## What needs to be done
In the listing below, print exactly the lines from the first through the one that contains "Click Manasseh Azure".

## Information given

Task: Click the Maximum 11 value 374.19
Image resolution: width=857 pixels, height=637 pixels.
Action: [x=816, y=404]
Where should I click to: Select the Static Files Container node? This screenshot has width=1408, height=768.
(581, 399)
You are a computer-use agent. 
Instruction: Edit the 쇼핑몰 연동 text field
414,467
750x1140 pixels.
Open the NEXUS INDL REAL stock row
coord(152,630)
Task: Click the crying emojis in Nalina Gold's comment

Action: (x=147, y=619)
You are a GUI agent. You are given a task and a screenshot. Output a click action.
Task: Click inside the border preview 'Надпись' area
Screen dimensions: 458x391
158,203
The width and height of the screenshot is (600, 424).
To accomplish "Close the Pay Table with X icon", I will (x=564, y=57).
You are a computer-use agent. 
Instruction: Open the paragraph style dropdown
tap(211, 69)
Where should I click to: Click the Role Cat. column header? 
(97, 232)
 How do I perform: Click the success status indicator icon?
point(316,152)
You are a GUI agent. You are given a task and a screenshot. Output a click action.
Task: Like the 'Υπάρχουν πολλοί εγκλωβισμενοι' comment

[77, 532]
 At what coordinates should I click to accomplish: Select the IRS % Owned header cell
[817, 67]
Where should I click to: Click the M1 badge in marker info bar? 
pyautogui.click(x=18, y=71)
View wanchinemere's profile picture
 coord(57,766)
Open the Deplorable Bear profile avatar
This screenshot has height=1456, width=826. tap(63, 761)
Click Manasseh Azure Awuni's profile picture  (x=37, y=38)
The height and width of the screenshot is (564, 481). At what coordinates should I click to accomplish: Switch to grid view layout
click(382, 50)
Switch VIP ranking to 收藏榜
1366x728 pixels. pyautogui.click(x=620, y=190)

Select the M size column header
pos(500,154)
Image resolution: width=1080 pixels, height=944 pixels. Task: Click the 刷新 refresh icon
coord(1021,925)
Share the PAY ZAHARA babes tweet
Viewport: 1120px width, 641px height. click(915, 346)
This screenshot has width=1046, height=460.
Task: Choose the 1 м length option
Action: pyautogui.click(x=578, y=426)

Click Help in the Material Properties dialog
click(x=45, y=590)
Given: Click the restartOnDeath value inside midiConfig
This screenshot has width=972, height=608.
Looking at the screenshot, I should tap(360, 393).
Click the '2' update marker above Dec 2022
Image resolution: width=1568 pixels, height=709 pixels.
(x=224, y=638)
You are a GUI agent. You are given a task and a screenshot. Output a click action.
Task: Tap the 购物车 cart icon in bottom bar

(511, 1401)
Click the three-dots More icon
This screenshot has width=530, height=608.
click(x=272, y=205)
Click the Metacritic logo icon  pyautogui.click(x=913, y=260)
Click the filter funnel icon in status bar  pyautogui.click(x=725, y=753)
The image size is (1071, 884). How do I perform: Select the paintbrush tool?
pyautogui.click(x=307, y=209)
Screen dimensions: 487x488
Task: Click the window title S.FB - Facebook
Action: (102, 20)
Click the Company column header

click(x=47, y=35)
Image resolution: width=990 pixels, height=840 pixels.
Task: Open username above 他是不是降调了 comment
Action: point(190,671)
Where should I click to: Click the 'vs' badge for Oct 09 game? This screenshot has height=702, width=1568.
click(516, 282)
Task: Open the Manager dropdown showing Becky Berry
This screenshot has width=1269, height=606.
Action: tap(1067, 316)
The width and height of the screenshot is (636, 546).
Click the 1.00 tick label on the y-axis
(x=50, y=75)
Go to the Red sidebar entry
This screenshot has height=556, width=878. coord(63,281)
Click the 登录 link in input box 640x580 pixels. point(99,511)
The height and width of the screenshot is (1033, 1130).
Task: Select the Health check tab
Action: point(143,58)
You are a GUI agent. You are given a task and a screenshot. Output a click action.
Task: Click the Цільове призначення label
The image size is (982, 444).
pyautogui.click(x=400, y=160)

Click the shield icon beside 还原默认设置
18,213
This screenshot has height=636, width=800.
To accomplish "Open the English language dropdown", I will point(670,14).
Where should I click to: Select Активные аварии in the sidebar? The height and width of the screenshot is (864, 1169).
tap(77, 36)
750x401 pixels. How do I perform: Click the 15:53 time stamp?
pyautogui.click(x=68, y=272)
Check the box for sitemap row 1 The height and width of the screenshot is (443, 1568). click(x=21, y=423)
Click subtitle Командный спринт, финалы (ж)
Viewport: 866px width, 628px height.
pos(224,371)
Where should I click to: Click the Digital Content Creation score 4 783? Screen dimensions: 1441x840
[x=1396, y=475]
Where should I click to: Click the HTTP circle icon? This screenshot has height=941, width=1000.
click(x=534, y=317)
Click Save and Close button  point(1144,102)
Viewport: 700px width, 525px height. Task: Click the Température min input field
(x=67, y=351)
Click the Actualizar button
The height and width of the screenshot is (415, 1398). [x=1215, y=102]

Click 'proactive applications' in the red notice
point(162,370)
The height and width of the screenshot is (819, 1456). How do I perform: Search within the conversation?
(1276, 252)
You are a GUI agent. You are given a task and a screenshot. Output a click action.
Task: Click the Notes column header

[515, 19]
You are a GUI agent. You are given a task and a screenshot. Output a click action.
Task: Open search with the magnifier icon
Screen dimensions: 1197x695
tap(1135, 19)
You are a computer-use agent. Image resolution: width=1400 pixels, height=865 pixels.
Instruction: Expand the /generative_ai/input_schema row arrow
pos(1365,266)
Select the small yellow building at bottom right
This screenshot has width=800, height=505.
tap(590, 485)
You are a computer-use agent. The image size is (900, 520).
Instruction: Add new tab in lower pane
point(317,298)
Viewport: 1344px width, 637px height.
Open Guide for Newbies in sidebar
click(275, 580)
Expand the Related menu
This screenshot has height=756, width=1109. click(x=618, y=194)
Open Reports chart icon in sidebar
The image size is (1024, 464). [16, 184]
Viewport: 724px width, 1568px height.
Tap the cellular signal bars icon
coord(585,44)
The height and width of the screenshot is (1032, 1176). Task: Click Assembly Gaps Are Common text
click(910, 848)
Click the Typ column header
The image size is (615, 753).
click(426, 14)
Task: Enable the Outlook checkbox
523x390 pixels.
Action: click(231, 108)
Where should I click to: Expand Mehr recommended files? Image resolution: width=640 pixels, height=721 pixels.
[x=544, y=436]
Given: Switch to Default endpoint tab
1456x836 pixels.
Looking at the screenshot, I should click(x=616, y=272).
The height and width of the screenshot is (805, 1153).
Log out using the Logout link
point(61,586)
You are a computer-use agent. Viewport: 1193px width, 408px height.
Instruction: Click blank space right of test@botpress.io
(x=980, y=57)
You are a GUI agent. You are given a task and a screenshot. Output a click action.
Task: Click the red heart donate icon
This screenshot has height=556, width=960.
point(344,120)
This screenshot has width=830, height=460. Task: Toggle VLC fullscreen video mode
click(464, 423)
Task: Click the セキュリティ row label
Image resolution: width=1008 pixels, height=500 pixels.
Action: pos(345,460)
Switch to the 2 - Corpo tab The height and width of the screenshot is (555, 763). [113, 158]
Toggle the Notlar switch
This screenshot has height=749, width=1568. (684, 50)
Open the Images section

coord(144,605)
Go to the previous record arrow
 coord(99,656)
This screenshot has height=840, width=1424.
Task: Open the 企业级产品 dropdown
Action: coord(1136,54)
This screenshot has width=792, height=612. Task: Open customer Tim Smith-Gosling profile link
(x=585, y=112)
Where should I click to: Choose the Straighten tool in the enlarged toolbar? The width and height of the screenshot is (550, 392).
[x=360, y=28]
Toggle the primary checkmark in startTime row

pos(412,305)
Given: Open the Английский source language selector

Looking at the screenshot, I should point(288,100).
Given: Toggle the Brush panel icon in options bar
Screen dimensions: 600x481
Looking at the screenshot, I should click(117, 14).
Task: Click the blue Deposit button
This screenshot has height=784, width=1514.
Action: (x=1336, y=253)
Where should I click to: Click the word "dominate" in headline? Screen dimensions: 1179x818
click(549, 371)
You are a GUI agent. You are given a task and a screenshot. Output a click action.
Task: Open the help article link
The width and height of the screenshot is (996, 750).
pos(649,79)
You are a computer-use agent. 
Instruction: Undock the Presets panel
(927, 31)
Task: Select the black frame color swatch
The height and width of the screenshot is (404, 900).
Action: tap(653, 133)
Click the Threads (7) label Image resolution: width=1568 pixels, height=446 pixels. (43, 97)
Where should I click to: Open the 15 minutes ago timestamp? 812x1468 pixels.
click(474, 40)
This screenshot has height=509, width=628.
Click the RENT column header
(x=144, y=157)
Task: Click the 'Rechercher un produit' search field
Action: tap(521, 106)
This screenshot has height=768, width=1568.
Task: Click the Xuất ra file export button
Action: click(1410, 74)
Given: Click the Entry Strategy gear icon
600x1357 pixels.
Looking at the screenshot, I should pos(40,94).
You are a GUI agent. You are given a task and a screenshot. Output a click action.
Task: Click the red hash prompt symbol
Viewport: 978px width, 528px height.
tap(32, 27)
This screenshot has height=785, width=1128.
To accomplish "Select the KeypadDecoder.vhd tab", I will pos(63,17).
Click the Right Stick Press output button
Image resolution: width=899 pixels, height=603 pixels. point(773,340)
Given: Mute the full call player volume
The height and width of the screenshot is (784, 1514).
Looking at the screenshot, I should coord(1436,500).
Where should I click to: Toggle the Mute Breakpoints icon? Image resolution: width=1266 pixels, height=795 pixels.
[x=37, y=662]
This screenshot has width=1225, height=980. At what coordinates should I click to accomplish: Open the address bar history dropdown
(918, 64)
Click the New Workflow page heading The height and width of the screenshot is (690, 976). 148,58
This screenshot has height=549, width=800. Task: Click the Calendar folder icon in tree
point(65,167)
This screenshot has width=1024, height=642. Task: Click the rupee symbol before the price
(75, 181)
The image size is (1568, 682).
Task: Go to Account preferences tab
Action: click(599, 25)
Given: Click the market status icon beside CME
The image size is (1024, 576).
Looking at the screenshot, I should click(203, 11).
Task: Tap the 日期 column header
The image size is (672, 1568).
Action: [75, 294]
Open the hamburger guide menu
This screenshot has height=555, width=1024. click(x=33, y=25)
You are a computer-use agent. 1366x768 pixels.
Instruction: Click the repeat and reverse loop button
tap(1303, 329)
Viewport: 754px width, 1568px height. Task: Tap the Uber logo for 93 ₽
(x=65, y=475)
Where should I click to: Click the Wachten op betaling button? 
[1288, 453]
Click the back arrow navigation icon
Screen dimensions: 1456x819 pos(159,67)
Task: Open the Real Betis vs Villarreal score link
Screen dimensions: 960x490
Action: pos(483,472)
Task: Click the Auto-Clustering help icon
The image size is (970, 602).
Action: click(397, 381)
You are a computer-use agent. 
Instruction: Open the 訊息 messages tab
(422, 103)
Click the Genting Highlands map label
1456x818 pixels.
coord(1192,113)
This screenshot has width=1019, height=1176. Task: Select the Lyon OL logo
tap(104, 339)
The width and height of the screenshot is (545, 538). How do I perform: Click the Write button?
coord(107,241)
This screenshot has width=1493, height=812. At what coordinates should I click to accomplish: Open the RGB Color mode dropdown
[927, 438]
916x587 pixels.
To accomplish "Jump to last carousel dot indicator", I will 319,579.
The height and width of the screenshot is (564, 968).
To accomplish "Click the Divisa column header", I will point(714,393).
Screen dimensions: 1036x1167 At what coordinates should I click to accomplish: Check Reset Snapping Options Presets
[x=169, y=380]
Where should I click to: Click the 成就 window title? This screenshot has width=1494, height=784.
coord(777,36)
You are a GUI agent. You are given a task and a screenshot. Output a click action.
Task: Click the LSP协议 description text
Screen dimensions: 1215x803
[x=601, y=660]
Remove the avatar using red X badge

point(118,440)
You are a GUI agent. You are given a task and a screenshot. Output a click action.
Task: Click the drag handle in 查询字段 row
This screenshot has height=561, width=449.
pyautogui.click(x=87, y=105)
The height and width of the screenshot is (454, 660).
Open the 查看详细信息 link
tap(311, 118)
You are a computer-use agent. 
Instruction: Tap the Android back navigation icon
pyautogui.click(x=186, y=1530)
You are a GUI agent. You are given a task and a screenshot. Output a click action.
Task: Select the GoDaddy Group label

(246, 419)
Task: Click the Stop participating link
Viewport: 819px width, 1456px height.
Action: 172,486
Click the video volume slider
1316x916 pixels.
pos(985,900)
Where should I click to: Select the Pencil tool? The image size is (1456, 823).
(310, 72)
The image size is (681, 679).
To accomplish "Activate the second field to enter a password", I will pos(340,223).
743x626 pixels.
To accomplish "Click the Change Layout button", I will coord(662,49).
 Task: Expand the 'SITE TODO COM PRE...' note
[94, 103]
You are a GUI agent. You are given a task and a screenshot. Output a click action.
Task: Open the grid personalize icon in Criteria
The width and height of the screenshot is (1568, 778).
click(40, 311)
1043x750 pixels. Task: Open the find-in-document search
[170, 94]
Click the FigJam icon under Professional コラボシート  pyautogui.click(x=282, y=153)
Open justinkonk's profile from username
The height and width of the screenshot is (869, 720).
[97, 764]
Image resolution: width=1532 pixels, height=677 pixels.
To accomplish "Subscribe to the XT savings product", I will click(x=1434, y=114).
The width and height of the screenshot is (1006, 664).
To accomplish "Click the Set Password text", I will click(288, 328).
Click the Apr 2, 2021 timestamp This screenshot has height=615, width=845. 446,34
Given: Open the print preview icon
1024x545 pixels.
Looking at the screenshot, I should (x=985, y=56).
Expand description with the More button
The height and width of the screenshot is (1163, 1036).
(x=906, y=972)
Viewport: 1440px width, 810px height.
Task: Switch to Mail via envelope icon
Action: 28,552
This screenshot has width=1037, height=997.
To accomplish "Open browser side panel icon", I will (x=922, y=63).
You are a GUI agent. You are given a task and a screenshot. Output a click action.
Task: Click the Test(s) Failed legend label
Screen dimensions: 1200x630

## Exercise output
Task: Click the Maximum 11 value 374.19
Image resolution: width=857 pixels, height=637 pixels.
Action: [x=816, y=404]
Where should I click to: Select the Static Files Container node? This screenshot has width=1408, height=768.
(581, 399)
You are a computer-use agent. 
Instruction: Edit the 쇼핑몰 연동 text field
414,467
750x1140 pixels.
Open the NEXUS INDL REAL stock row
coord(152,630)
Task: Click the crying emojis in Nalina Gold's comment

Action: (x=147, y=619)
You are a GUI agent. You are given a task and a screenshot. Output a click action.
Task: Click inside the border preview 'Надпись' area
Screen dimensions: 458x391
158,203
The width and height of the screenshot is (600, 424).
To accomplish "Close the Pay Table with X icon", I will (x=564, y=57).
You are a computer-use agent. 
Instruction: Open the paragraph style dropdown
tap(211, 69)
Where should I click to: Click the Role Cat. column header? 
(97, 232)
 How do I perform: Click the success status indicator icon?
point(316,152)
You are a GUI agent. You are given a task and a screenshot. Output a click action.
Task: Like the 'Υπάρχουν πολλοί εγκλωβισμενοι' comment

[77, 532]
 At what coordinates should I click to accomplish: Select the IRS % Owned header cell
[817, 67]
Where should I click to: Click the M1 badge in marker info bar? 
pyautogui.click(x=18, y=71)
View wanchinemere's profile picture
 coord(57,766)
Open the Deplorable Bear profile avatar
This screenshot has height=1456, width=826. tap(63, 761)
Click Manasseh Azure Awuni's profile picture  (x=37, y=38)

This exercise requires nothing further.